Collected data
--- start ---

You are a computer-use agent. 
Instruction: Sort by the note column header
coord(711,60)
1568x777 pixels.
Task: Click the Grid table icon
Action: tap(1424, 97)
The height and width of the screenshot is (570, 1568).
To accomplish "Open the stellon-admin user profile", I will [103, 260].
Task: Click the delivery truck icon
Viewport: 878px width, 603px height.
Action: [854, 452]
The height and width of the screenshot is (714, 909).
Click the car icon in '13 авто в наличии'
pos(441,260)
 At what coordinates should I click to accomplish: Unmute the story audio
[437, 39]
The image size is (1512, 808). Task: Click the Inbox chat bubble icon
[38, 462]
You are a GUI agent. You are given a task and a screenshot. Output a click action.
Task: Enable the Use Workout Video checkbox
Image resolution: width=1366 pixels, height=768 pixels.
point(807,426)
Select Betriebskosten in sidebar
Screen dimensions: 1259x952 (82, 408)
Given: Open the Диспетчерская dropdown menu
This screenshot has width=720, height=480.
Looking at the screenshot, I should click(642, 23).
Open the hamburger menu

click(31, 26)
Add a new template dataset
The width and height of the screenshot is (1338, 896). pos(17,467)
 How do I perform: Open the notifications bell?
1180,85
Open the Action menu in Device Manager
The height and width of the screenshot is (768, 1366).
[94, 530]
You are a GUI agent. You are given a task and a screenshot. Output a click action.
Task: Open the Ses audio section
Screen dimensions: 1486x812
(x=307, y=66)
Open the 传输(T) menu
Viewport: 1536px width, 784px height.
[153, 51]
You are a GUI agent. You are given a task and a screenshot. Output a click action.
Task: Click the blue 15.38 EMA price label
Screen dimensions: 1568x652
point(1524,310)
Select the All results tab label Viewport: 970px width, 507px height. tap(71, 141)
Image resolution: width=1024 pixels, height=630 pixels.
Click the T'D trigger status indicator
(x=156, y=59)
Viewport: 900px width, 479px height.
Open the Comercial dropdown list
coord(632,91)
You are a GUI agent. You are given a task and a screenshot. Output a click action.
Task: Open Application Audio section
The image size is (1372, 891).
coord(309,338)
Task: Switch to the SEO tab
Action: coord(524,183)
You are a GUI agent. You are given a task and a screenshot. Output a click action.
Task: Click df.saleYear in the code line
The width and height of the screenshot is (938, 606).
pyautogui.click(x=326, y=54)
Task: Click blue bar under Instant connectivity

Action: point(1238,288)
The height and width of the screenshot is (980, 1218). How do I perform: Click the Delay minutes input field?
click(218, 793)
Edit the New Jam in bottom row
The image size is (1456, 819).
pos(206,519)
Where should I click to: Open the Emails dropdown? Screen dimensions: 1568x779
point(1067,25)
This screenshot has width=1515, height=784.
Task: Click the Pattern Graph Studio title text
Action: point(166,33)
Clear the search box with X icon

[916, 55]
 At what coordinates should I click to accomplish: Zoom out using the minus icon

--- end ---

Problem requirements | Please identify each line in the rows above that contains the word "menu" and copy those lines in full.

Written reply |
Given: Open the Диспетчерская dropdown menu
Open the hamburger menu
Open the Action menu in Device Manager
Open the 传输(T) menu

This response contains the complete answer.